To continue with our example, Figure 5 shows an example of the graphical output of our MetaDAGs module. From the list of strains resulting from the search, we clicked on Buchnera aphidicola from Cinara tujafilina, and a preview of a graphical display of the MetaDAG is shown. This display can be viewed in another window (most MetaDAGs are big and space is needed to fully appreciate the graph, as well as to get into details), download the graph as a PDF and/or dismiss the preview.
Lastly, Figure 6 is an example of the visualization of the pop-up windows that emerge from one node of the metaDAG of B. aphidicola from C. tujafilina.
Availability of web interface and services
The web interface of SymGenDB has been modified from its previous version. We have included different tabs to make the interface and services of the database more understandable:
Home, where an overview of the purpose of the database, as well as its metrics and a phylogenetic tree including all the bacterial strains included in our catalogue is shown (http://symbiogenomesdb.uv.es/).
Database, where in turn, all the different modules of the database are shown in tabs. This is where all the searches and results are presented (http://symbiogenomesdb.uv.es/database.html).
Functions, in the first paragraph of this tab users can find the basic description of each module of the database and below that, a detailed description of the functions and an overview on how to search in each module and the results to expect (http://symbiogenomesdb.uv.es/functions.html).
Quick tour, another subset of tabs where in each tab we present a module, a video on how to search for the data in that module and a step-by-step guide on how to search in each module, with pictures for easier interpretation (http://symbiogenomesdb.uv.es/quick-tour.html).
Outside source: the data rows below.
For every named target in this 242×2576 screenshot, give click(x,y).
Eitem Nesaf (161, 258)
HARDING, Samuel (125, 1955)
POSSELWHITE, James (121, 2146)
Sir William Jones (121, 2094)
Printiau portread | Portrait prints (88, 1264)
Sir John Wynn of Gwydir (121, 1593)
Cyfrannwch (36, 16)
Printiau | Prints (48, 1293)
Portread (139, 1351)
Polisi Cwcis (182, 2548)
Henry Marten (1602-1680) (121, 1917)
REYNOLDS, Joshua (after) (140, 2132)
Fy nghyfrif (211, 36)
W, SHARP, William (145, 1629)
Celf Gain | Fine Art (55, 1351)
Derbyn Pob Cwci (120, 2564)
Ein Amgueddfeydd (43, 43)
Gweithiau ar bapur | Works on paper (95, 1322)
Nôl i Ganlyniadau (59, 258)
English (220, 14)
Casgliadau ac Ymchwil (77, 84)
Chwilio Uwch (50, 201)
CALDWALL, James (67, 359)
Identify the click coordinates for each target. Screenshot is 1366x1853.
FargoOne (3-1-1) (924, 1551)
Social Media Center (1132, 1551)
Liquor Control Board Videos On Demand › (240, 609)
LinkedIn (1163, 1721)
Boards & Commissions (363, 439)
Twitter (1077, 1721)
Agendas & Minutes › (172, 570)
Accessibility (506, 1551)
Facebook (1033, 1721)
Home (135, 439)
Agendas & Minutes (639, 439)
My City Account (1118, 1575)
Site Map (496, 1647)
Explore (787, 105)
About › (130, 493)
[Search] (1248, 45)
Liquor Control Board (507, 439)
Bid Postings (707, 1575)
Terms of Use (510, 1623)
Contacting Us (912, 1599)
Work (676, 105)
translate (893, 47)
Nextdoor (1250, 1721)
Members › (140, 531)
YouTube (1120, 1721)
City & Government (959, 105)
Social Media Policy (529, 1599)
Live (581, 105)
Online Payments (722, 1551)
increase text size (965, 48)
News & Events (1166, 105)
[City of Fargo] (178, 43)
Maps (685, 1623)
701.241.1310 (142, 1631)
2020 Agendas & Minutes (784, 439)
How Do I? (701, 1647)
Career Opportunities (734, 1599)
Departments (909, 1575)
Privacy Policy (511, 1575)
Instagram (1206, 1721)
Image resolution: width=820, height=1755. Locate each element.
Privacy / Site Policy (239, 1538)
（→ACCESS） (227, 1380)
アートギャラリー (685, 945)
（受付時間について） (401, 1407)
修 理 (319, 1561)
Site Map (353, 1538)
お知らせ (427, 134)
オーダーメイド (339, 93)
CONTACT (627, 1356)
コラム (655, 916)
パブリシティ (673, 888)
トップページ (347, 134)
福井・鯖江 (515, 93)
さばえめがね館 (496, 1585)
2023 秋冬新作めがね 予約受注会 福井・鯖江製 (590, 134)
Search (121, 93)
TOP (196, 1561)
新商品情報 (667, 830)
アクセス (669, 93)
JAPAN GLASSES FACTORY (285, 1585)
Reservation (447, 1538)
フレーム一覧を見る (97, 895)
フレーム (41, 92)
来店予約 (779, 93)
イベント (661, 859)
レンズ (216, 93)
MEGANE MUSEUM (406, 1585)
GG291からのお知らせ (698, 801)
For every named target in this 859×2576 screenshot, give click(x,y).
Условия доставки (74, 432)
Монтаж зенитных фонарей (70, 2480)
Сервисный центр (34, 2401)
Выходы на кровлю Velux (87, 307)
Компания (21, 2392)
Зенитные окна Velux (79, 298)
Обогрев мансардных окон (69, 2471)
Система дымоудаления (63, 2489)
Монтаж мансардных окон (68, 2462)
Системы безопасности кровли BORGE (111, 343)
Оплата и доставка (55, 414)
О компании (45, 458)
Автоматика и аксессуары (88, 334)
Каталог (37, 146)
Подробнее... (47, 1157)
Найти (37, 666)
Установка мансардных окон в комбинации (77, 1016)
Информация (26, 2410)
Citation, Acknowledgements and contact includes the citation for the first article published of the database (5), as well as the funding received for the creation of this project and a form for users to get in touch with the authors where any problem, doubt or suggestion is received and greatly appreciated (http://symbiogenomesdb.uv.es/acknowledgements.html).
Future directions
It is the author’s intent to continue to develop tools and data for the completion of the database, with new modules and organisms to include as well as updating the database, at least once a year.
Funding
National Board of Science and Technology of México (CONACYT) (538243 to M.R.P.); FPI fellowship from the Ministry of Economy and Competitiveness (BES-2013-063548 to C.V.C.); Spanish Ministry of Science, Innovation and Universities and the European Regional Development Fund through projects DPI2015-67082-P and PGC2018-096956-B-C43 (FEDER/MICINN/AEI) and the Spanish Ministry of Economy and Competitiveness (projects SAF2012-31187, SAF2013-49788-EXP, SAF2015-65878-R and BFU2015-64322-C2-1-R, co-financed by FEDER funds); Carlos III Institute of Health (projects PIE14/00045 and AC15/00022); Generalitat Valenciana (project Prometeo/2018/A/133); Asociación Española contra el Cáncer (project AECC 2017-1485) and co-financed by the European Regional Development Fund (ERDF). The funders had no role in study design, data collection and analysis, decision to publish or preparation of any of the work.